好奇心に負けて下を向けば、光っているものが出たり入ったりしていて、あぁ、なんか馬鹿みてぇ、と、ぼんやり考えたのだった。





「ねぇねぇユキ〜これ使っていい〜?」
「ダメだって言ったらやめるのか?」
「やっめなーーーーい!!!」
「じゃあ聞くなよ……」
ハァ、と大げさなため息を吐いた。昼休みに危惧したことはもちろん99パーセントの確率で実行され、残り1パーセントに賭ける気すら起こらなかった。蛙のように仰向けになって腰に挟んだ枕で体を支えるユキに、ハルはその足の間で爛々と目を輝かせている。その傍らには外国製なのかよくわからない奇抜なパッケージ。眩暈が止まらない。
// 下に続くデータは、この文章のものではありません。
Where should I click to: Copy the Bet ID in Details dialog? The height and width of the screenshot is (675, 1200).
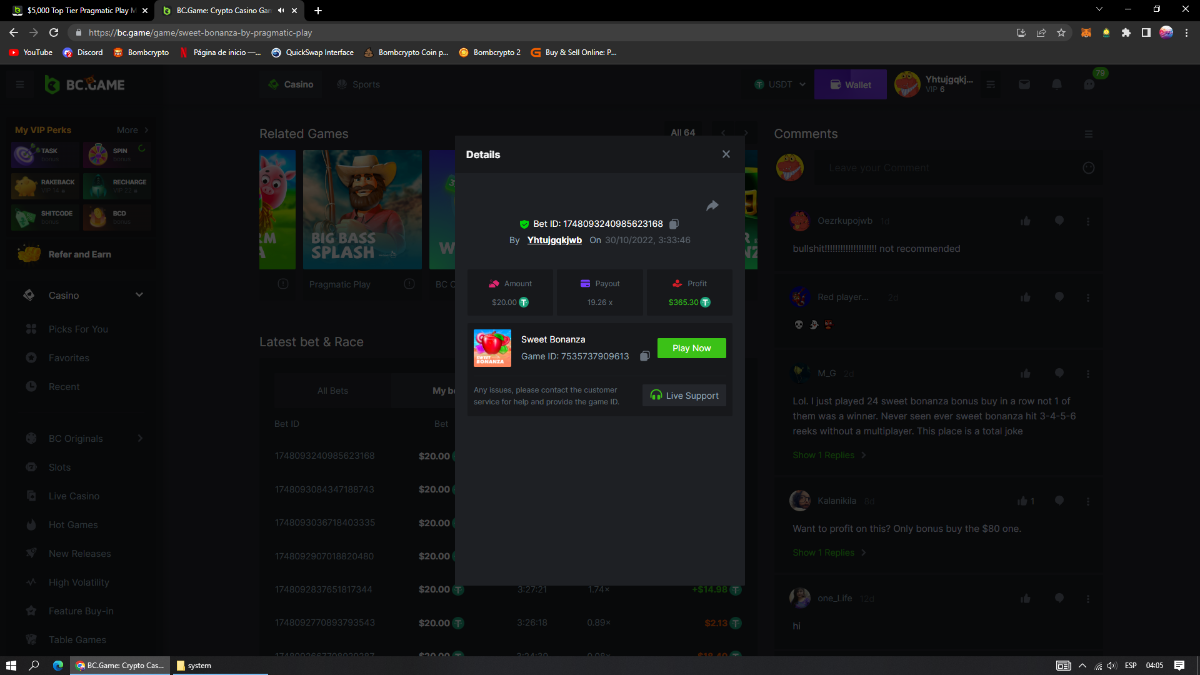pos(674,224)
祖母はとっくに寝静まっている。静かにしろよ、と小さく呟きながら、ちらりとコンドームを眺めた。せめて変なやつにしないでくれ! と思ったけれど、普段から使っているものもアキラに説明していた香りつきや奇抜な色をしたものばかりなのだ。それならばどっちも変わらないか、と諦めた気持ちでハルの方を向き直って、ユキはそのまま完全に硬直した。
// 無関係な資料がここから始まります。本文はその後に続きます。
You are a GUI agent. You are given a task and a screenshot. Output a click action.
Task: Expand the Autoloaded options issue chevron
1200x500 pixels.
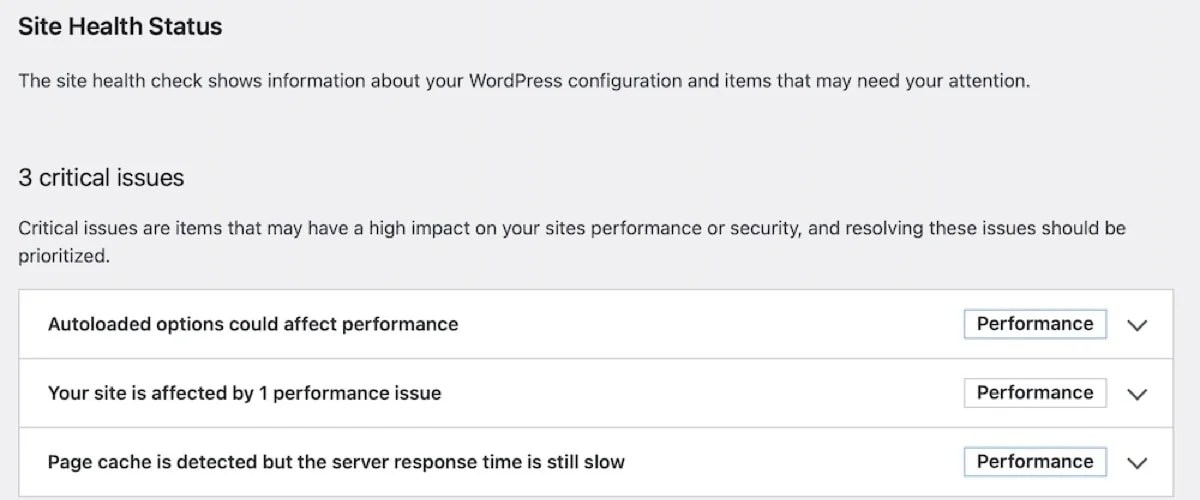tap(1136, 325)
パソコンをつけっぱなしにしているせいで薄ぼんやりとした視界だが、こんなにも近くにいるハルの体くらいはそれなりに見える。いっそ見えなければよかったとユキは思った。ハルの体の中心にあるそれはもうコンドームで包まれていて、そしてそれは、驚くほどグロテスクな色をしている。
クリーチャーや宇宙人が身に纏っているようなどどめ色。どうしてこんな色で作ってしまおうかと思ったのか、製作者はリア充が憎い童貞なのか? なんて、ユキがくだらないことを考えている間に、すっかり準備を整え終わっている入り口にそれがノックする。
「ねぇこれ、サイインザイ? 入りなんだって〜!」
「へ……? え、っ!! ウっ、おま、急に入れんな……!」
「ゴメンゴメン」
えへへ、と笑うハルとはムードもへったくれもない。いつもこんな風にふざけ合う延長上でしかないセックスをしていた。
でもユキはハルが真面目な顔をしていることは想像できなかったし、されたら笑ってしまうかものすごくテンパってしまいそうだったから、悪態をつけるくらいがちょうどいいと思ってしまうところもあった。
「ていうか、さいいん……ざい……催淫剤!?」
手元にスマートフォンはないので脳内データベースで検索した結果によれば、それは、とてもよくないものなのではないだろうか。慌ててハルを止めようにも、それはもう入ってしまっていて、そうすればユキだって我慢なんてできなかった。
「いつもと違うー?」
「え、そんなの、わかんな……ううっ!」
ハルはユキのいいところを熟知していて、こんなことばっかり覚えてどうするんだと一度言ったら大事なことだよと珍しく怒られた。そこで怒るのもどうなのと思うのだけれど、ハルに取っては真剣なことらしい。
だから、だからなのか分からないけれど、それはいつも通りの気持ちよさで、つまりユキはすぐにコンドームのことなんてどうでもよくなった。
「も、っと……おく、……」
足りなかった。深い飢えはもしかするとそのコンドームのせいだったかもしれないけれど、それはもうどうでもよかった。その薄いパッケージはハルと自分を繋げても隔てるものだったから、いらない、とさえ、思ったことが、ある。あるのだ。口には出したことがないけれど。
「ユキ、好きだよぉ」
ハルは甘い口づけで直接、ユキの唇に触れた。深く舌が絡み合って、ああ。直接ふれてる、とユキは思った。